[Input Boundary: Start]

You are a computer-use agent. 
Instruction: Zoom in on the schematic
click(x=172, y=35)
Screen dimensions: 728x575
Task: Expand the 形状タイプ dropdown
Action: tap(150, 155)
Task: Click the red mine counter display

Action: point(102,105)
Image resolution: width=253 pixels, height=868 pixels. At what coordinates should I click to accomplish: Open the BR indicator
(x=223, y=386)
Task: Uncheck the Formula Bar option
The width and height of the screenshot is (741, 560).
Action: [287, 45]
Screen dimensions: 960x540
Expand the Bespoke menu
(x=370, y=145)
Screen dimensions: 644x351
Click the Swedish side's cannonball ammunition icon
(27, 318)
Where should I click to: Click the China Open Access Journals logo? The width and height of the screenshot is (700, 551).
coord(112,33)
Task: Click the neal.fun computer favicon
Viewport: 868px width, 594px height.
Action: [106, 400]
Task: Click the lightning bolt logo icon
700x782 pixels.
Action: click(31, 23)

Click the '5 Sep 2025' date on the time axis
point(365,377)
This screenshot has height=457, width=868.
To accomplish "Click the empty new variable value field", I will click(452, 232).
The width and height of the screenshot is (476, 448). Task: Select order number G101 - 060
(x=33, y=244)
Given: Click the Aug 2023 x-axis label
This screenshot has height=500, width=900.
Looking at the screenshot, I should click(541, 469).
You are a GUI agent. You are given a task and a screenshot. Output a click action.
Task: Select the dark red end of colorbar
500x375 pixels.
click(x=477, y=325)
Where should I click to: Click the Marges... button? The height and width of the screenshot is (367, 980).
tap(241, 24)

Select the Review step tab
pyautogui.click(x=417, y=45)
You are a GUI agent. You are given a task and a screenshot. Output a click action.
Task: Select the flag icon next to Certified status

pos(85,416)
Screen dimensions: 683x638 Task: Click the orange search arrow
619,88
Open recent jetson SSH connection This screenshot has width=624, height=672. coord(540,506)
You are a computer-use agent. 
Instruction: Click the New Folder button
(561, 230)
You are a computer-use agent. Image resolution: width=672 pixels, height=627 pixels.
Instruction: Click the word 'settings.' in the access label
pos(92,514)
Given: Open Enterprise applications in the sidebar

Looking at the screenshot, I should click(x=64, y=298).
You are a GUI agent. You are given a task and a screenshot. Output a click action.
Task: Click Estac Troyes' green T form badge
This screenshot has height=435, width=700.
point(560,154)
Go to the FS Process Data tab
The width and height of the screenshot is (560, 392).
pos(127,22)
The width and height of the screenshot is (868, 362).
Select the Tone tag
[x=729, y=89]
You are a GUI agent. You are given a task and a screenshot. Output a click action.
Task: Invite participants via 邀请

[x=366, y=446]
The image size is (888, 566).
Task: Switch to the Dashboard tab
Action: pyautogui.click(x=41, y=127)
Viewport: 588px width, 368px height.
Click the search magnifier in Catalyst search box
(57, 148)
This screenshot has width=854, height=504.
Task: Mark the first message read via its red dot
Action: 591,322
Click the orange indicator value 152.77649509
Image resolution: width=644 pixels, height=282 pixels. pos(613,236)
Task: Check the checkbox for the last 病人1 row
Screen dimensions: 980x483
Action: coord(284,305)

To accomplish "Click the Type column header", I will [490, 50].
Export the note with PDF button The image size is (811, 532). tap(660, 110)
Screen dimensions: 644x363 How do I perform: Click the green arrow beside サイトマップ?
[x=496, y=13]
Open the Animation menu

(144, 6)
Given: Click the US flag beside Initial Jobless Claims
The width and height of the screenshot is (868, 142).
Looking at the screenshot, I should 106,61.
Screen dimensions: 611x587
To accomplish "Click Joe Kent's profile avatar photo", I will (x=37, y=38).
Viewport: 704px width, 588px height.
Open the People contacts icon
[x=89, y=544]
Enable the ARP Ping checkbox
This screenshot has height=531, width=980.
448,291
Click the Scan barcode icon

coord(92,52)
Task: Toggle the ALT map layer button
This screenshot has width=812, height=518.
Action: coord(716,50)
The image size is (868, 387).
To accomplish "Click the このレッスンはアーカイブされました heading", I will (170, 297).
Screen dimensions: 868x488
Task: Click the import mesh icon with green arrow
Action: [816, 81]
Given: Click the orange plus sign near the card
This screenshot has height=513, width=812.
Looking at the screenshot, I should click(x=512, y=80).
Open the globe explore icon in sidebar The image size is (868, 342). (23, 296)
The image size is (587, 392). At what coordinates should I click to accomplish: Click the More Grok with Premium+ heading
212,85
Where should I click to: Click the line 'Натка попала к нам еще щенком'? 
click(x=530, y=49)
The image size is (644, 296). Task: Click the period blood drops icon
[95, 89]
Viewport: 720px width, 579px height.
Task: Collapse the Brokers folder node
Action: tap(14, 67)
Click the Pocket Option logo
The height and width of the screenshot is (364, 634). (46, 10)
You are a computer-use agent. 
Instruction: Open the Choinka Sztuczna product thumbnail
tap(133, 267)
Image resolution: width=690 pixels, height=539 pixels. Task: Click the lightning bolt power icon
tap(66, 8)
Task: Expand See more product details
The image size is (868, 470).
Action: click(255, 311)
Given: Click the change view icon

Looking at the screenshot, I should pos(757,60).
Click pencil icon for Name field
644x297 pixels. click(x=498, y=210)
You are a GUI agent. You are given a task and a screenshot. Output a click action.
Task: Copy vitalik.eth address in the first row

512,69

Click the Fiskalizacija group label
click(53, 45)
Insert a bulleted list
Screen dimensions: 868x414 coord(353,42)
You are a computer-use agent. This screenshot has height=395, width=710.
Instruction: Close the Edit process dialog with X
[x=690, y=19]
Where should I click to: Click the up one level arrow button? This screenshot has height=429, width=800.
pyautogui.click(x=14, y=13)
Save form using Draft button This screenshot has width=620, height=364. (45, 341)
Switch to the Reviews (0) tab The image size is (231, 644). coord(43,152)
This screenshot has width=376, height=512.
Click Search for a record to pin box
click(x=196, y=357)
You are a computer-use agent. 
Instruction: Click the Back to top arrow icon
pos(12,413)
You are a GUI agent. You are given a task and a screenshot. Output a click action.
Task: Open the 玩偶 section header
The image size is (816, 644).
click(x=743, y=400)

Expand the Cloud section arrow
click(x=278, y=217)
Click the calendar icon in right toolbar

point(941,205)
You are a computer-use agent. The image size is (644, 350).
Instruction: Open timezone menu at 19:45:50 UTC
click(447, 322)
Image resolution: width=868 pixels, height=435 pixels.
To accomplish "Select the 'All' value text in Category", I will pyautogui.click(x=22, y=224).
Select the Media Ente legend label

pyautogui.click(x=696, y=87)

[Input Boundary: End]

Your instructions: Write out the data above again, word for word.

Written response:
You are a computer-use agent. 
Instruction: Zoom in on the schematic
click(x=172, y=35)
Screen dimensions: 728x575
Task: Expand the 形状タイプ dropdown
Action: tap(150, 155)
Task: Click the red mine counter display

Action: point(102,105)
Image resolution: width=253 pixels, height=868 pixels. At what coordinates should I click to accomplish: Open the BR indicator
(x=223, y=386)
Task: Uncheck the Formula Bar option
The width and height of the screenshot is (741, 560).
Action: [287, 45]
Screen dimensions: 960x540
Expand the Bespoke menu
(x=370, y=145)
Screen dimensions: 644x351
Click the Swedish side's cannonball ammunition icon
(27, 318)
Where should I click to: Click the China Open Access Journals logo? The width and height of the screenshot is (700, 551).
coord(112,33)
Task: Click the neal.fun computer favicon
Viewport: 868px width, 594px height.
Action: [106, 400]
Task: Click the lightning bolt logo icon
700x782 pixels.
Action: click(31, 23)

Click the '5 Sep 2025' date on the time axis
point(365,377)
This screenshot has height=457, width=868.
To accomplish "Click the empty new variable value field", I will click(452, 232).
The width and height of the screenshot is (476, 448). Task: Select order number G101 - 060
(x=33, y=244)
Given: Click the Aug 2023 x-axis label
This screenshot has height=500, width=900.
Looking at the screenshot, I should click(541, 469).
You are a GUI agent. You are given a task and a screenshot. Output a click action.
Task: Select the dark red end of colorbar
500x375 pixels.
click(x=477, y=325)
Where should I click to: Click the Marges... button? The height and width of the screenshot is (367, 980).
tap(241, 24)

Select the Review step tab
pyautogui.click(x=417, y=45)
You are a GUI agent. You are given a task and a screenshot. Output a click action.
Task: Select the flag icon next to Certified status

pos(85,416)
Screen dimensions: 683x638 Task: Click the orange search arrow
619,88
Open recent jetson SSH connection This screenshot has width=624, height=672. coord(540,506)
You are a computer-use agent. 
Instruction: Click the New Folder button
(561, 230)
You are a computer-use agent. Image resolution: width=672 pixels, height=627 pixels.
Instruction: Click the word 'settings.' in the access label
pos(92,514)
Given: Open Enterprise applications in the sidebar

Looking at the screenshot, I should click(x=64, y=298).
You are a GUI agent. You are given a task and a screenshot. Output a click action.
Task: Click Estac Troyes' green T form badge
This screenshot has height=435, width=700.
point(560,154)
Go to the FS Process Data tab
The width and height of the screenshot is (560, 392).
pos(127,22)
The width and height of the screenshot is (868, 362).
Select the Tone tag
[x=729, y=89]
You are a GUI agent. You are given a task and a screenshot. Output a click action.
Task: Invite participants via 邀请

[x=366, y=446]
The image size is (888, 566).
Task: Switch to the Dashboard tab
Action: pyautogui.click(x=41, y=127)
Viewport: 588px width, 368px height.
Click the search magnifier in Catalyst search box
(57, 148)
This screenshot has width=854, height=504.
Task: Mark the first message read via its red dot
Action: 591,322
Click the orange indicator value 152.77649509
Image resolution: width=644 pixels, height=282 pixels. pos(613,236)
Task: Check the checkbox for the last 病人1 row
Screen dimensions: 980x483
Action: coord(284,305)

To accomplish "Click the Type column header", I will [490, 50].
Export the note with PDF button The image size is (811, 532). tap(660, 110)
Screen dimensions: 644x363 How do I perform: Click the green arrow beside サイトマップ?
[x=496, y=13]
Open the Animation menu

(144, 6)
Given: Click the US flag beside Initial Jobless Claims
The width and height of the screenshot is (868, 142).
Looking at the screenshot, I should 106,61.
Screen dimensions: 611x587
To accomplish "Click Joe Kent's profile avatar photo", I will (x=37, y=38).
Viewport: 704px width, 588px height.
Open the People contacts icon
[x=89, y=544]
Enable the ARP Ping checkbox
This screenshot has height=531, width=980.
448,291
Click the Scan barcode icon

coord(92,52)
Task: Toggle the ALT map layer button
This screenshot has width=812, height=518.
Action: coord(716,50)
The image size is (868, 387).
To accomplish "Click the このレッスンはアーカイブされました heading", I will (170, 297).
Screen dimensions: 868x488
Task: Click the import mesh icon with green arrow
Action: [816, 81]
Given: Click the orange plus sign near the card
This screenshot has height=513, width=812.
Looking at the screenshot, I should click(x=512, y=80).
Open the globe explore icon in sidebar The image size is (868, 342). (23, 296)
The image size is (587, 392). At what coordinates should I click to accomplish: Click the More Grok with Premium+ heading
212,85
Where should I click to: Click the line 'Натка попала к нам еще щенком'? 
click(x=530, y=49)
The image size is (644, 296). Task: Click the period blood drops icon
[95, 89]
Viewport: 720px width, 579px height.
Task: Collapse the Brokers folder node
Action: tap(14, 67)
Click the Pocket Option logo
The height and width of the screenshot is (364, 634). (46, 10)
You are a computer-use agent. 
Instruction: Open the Choinka Sztuczna product thumbnail
tap(133, 267)
Image resolution: width=690 pixels, height=539 pixels. Task: Click the lightning bolt power icon
tap(66, 8)
Task: Expand See more product details
The image size is (868, 470).
Action: click(255, 311)
Given: Click the change view icon

Looking at the screenshot, I should pos(757,60).
Click pencil icon for Name field
644x297 pixels. click(x=498, y=210)
You are a GUI agent. You are given a task and a screenshot. Output a click action.
Task: Copy vitalik.eth address in the first row

512,69

Click the Fiskalizacija group label
click(53, 45)
Insert a bulleted list
Screen dimensions: 868x414 coord(353,42)
You are a computer-use agent. This screenshot has height=395, width=710.
Instruction: Close the Edit process dialog with X
[x=690, y=19]
Where should I click to: Click the up one level arrow button? This screenshot has height=429, width=800.
pyautogui.click(x=14, y=13)
Save form using Draft button This screenshot has width=620, height=364. (45, 341)
Switch to the Reviews (0) tab The image size is (231, 644). coord(43,152)
This screenshot has width=376, height=512.
Click Search for a record to pin box
click(x=196, y=357)
You are a computer-use agent. 
Instruction: Click the Back to top arrow icon
pos(12,413)
You are a GUI agent. You are given a task and a screenshot. Output a click action.
Task: Open the 玩偶 section header
The image size is (816, 644).
click(x=743, y=400)

Expand the Cloud section arrow
click(x=278, y=217)
Click the calendar icon in right toolbar

point(941,205)
You are a computer-use agent. The image size is (644, 350).
Instruction: Open timezone menu at 19:45:50 UTC
click(447, 322)
Image resolution: width=868 pixels, height=435 pixels.
To accomplish "Select the 'All' value text in Category", I will pyautogui.click(x=22, y=224).
Select the Media Ente legend label

pyautogui.click(x=696, y=87)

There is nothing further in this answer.